On Sunday I’ll be back in the pulpit preaching two reflections on the theme of cultivating a prophetic imagination. We’ll reflect together on the question… What IS a prophet? And what does it mean to use our imaginations in building the present and the future? What makes a prophetic imagination? Reflection one will be about dreaming. And reflection two, about putting our dreams into action. I hope you and your families will join us in person or online!

I also encourage you to join us at Ferry Beach after worship for an all-church picnic! It’s going to be a blast. And the following Sunday, October 1st, stay after worship for lunch and a workshop on covenant – the first step in building our congregational covenant of right relationship! If you haven’t RSVP’d yet, please do so here: https://forms.gle/cD2mws4EaU3tvohA7 .

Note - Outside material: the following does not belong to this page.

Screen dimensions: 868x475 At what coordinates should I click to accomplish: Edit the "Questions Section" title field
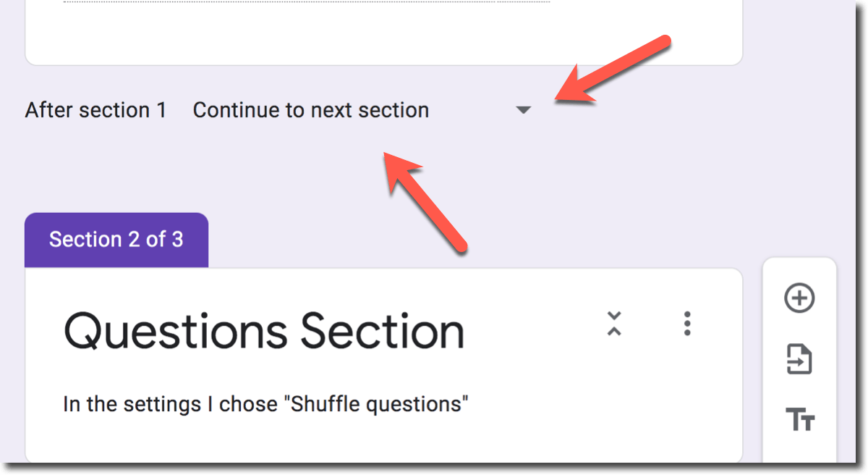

My favorite gem of wisdom so far this week came from a poem I heard. One of the lines reads, “mistakes are ways of knowing.” I immediately wrote it down to read again and again and again. As things get busy, especially after a time away while I’m readjusting to the fall, I always make a few mistakes here and there. It’s such a good reminder to me, to us all, that they are simply how we learn. And how we learn is how we know. So may this gem be a balm to your spirit this week, too.

It’s good to be imperfectly among you, beloved and imperfect community. We’ve got this.